OTAGES COLOMBIE : L’enlèvement d’un Français en Colombie ravive les interrogations sur la stratégie des Farc
Le sort du journaliste français Roméo Langlois ravive les conjectures en Colombie sur le rôle de la guérilla des Farc, mettant en question sa récente promesse d’abandonner les enlèvements et ses appels à des négociations de paix.
De nombreuses voix se sont récemment élevées pour rappeler l’engagement des rebelles marxistes, désignés par les autorités comme les probables ravisseurs du correspondant, disparu lors de l’embuscade d’une brigade anti-drogue avec laquelle il réalisait le 28 avril un reportage dans le sud du pays.
Pour le ministre colombien de la Défense Juan Carlos Pinzon, cet épisode démontre que la guérilla des Forces armées révolutionnaires de Colombie (Farc) n’a "ni cohésion, ni la capacité de respecter sa parole et continue de mentir systématiquement".
"Cette affaire remet complètement en question l’idée selon laquelle les Farc auraient un quelconque intérêt à renoncer à la violence", a estimé Roman Ortiz, spécialiste de la guérilla et professeur à l’Université des Andes de Bogota, dans un entretien à l’AFP.

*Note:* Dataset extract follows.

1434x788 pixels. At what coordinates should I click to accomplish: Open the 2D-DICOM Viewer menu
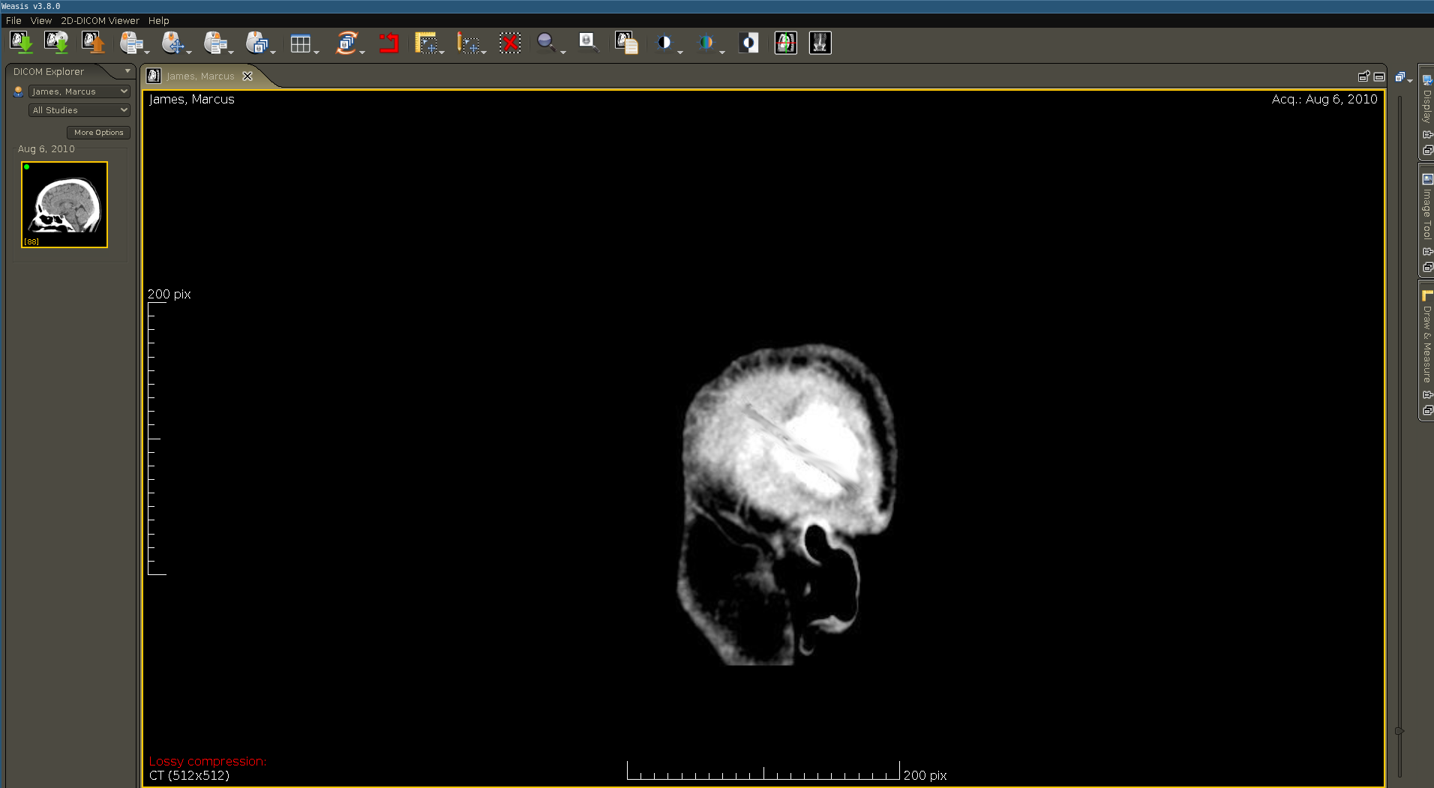[100, 20]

En février, la principale guérilla colombienne, qui compte encore 9.200 combattants après un demi-siècle d’existence, a proclamé la fin des enlèvements contre rançons, avant de libérer en avril les derniers militaires retenus en otage en appelant à faire le "pari de la paix".
Mais, selon M. Ortiz, les Farc ont seulement libéré ces otages car ils étaient "peu rentables politiquement" et que leur surveillance mobilisait "beaucoup de rebelles sur le terrain".

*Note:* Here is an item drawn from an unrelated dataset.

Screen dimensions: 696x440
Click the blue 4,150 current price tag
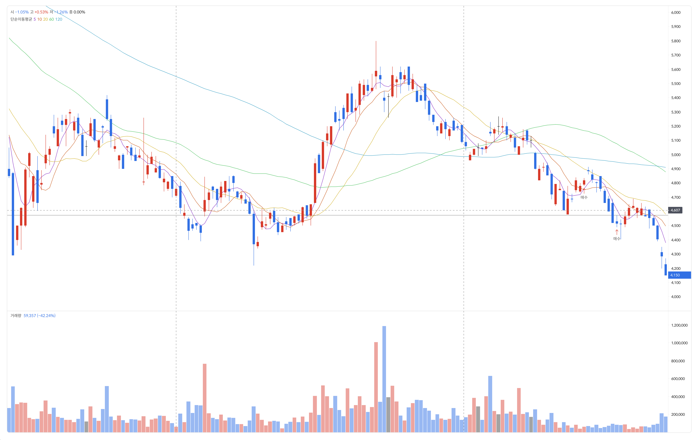click(679, 275)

Dans son dernier message, publié le 19 avril, le numéro un des Farc, Timoleon Jimenez alias "Timochenko" avait averti que "s’asseoir pour discuter n’impliquait aucune sorte de reddition".
"La guérilla a joué sur les mots en renonçant aux séquestrations à des fins d’extorsion, mais pas à la capture de prisonniers de guerre", affirme aussi à l’AFP Ariel Avila, expert à la fondation Nuevo Arco Iris, spécialiste du conflit colombien.

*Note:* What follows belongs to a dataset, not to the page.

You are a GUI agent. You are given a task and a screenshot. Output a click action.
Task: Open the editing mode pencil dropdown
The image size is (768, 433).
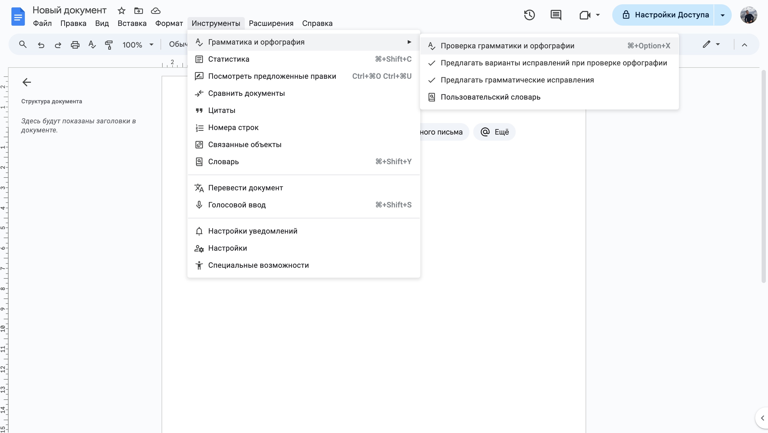coord(711,44)
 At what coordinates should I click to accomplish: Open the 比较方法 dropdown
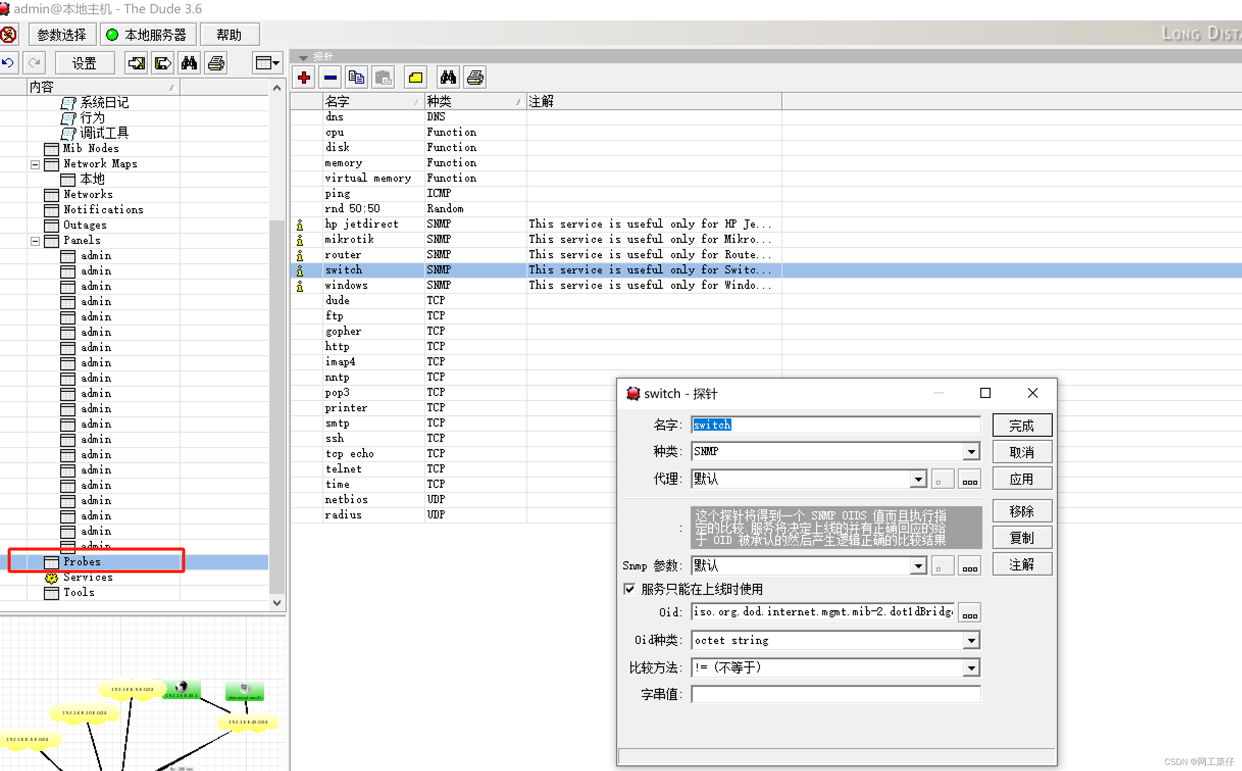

Un message signé par une unité régionale des Farc a justement qualifié le journaliste français de "prisonnier de guerre", une revendication qui n’a pas été validée par sa direction nationale.
Le président colombien Juan Manuel Santos a réaffirmé vendredi avoir "des indices" mais "pas de certitude" sur l’enlèvement de M. Langlois par les Farc.
Toutefois, selon M. Ortiz, il est impensable qu’un groupe local agisse de "manière indépendante" dans cette affaire. "Ce cas est suffisamment grave pour que la direction soit avertie immédiatement", affirme-t-il.
L’enlèvement du journaliste peut paraître aux Farc "politiquement rentable car c’est un étranger et que cela remet la pression sur le gouvernement", souligne l’expert.
Toutefois l’hypothèse d’un scénario similaire à celui de l’otage franco-colombien Ingrid Betancourt, enlevée en 2002 et libérée après six ans de captivité, n’est pas d’actualité.
"Ce n’est pas du tout le même contexte politique, la situation a beaucoup changé", selon un diplomate français interrogé par l’AFP. En dix ans, ses troupes ont en effet été divisées de moitié et se sont repliées dans les régions rurales du pays.
Enfin, le silence observé par les chefs de la guérilla sur le sort du journaliste peut aussi avoir une explication d’après M. Ortiz.
La suspension des opérations militaires dans la zone, décidée pour ne pas mettre en péril la vie de M. Langlois, peut procurer "une plus grande marge de manoeuvre" aux Farc pour se réorganiser dans ce fief abritant les principaux laboratoires clandestins de cocaïne.